Auth and (3rd party, on top) simple web forms is probably not a
mixture I'd care about at all.

[another Digression]
> features that are supported by all of the browsers that you care about.
> As one very obvious example, many web sites require TLS and are simply
> inaccessible to any browser that doesn't implement it.

... which is one of the reasons I'm arguing against forced HTTPS
redirects unless you have a strong reason (like credentials
protection) for them.  The right way to do this, and one that doesn't
lock out out reasonably secure (because no javascript) clients is
evaluating the upgrade-insecure-requests header, which keeps this
under client control:
<http://blog.tfiu.de/foced-https-redirects-considered-harmful.html>
[/another Digression]

Finally, perhaps as a segue into a new, non-security related thread:

> use XML is fairly deeply entwined into the standards.  I think one of the
> big pieces of this work is figuring out how to separate the encoding from
> the data model so that it's easier to add new encodings in the future.
> JSON won't be the last.

It would take *quite* a bit of effort to convince me that layering
the protocols in this way is rationally feasible or even a good idea.
You see, SOAP was bad in many ways, but that the authors really
thought about SOAP via SMTP made the standard particularly
unreadable.  And I think this kind of complication is almost
inevitable as you introduce extra abstraction layers.  But I don't
think that's something we can discuss: Try writing a standard with
such an abstraction (Datalink, as I said, would be my obvious
choice), and then let's see if it remains understandable.

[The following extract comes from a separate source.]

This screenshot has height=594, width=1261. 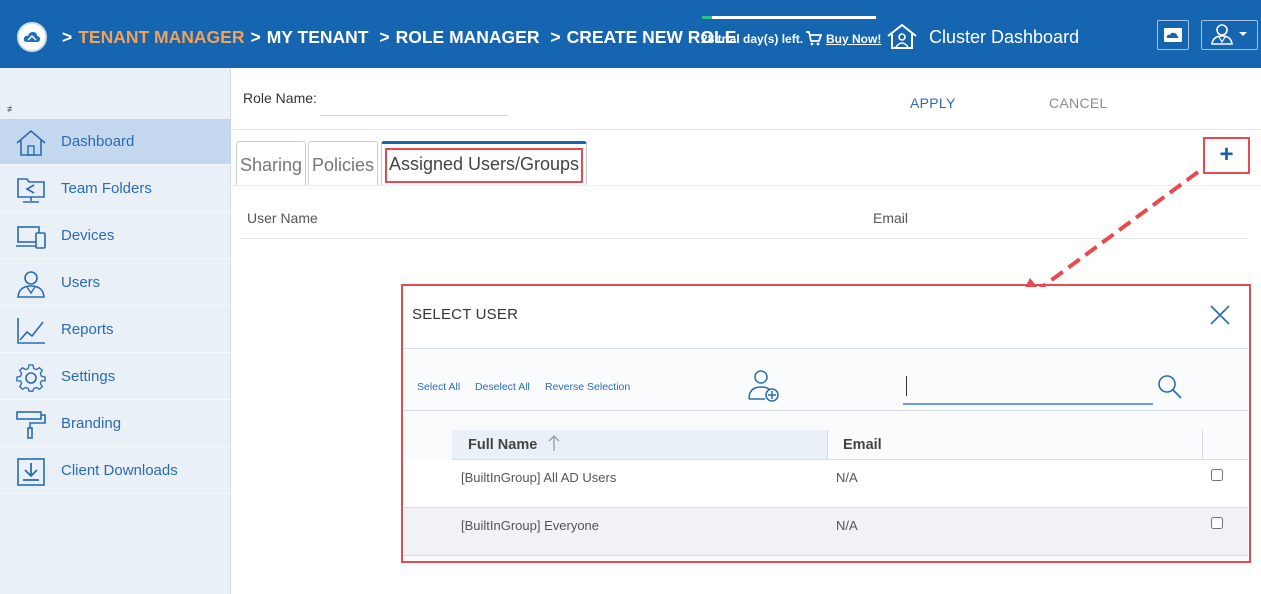 What do you see at coordinates (902, 36) in the screenshot?
I see `cluster-dashboard-icon` at bounding box center [902, 36].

Datalink would also be a good choice because I think the current
standard is not very accessible to start with, so there is some
low-hanging fruit in improving its readability in the process of
updating it.

            -- Markus


[1] Rant in a footnote; if anyone wants to reply to that, please do
so in a new thread, as it's unrelated to *our protocols'* security
properties:  Of course the cost-benefit calculation looks
particularly dire in my book because I have not seen convincing
advantages in the current bleeding-edge industrial tooling. Instead,
I'm mainly seeing a mess of curlbashware that tells you to pull 500
GB of random executable stuff from all over the net just to get
started, and then still asks you to make use of about a dozen
commercial network services with unclear revenue streams (i.e.,
presumably surveillance economy in Shoshana Zuboff's words).  Oh, and
of course deploying the stuff usually asks you to run a Kubernetes
cluster where, with less tooling, a vintage-2008 Raspi would have
done.  But again, take that as a rant; if what comes out of the P3T
actually provides benefits I can reap while running Debian stable, I'll
publicly apologise for this footnote.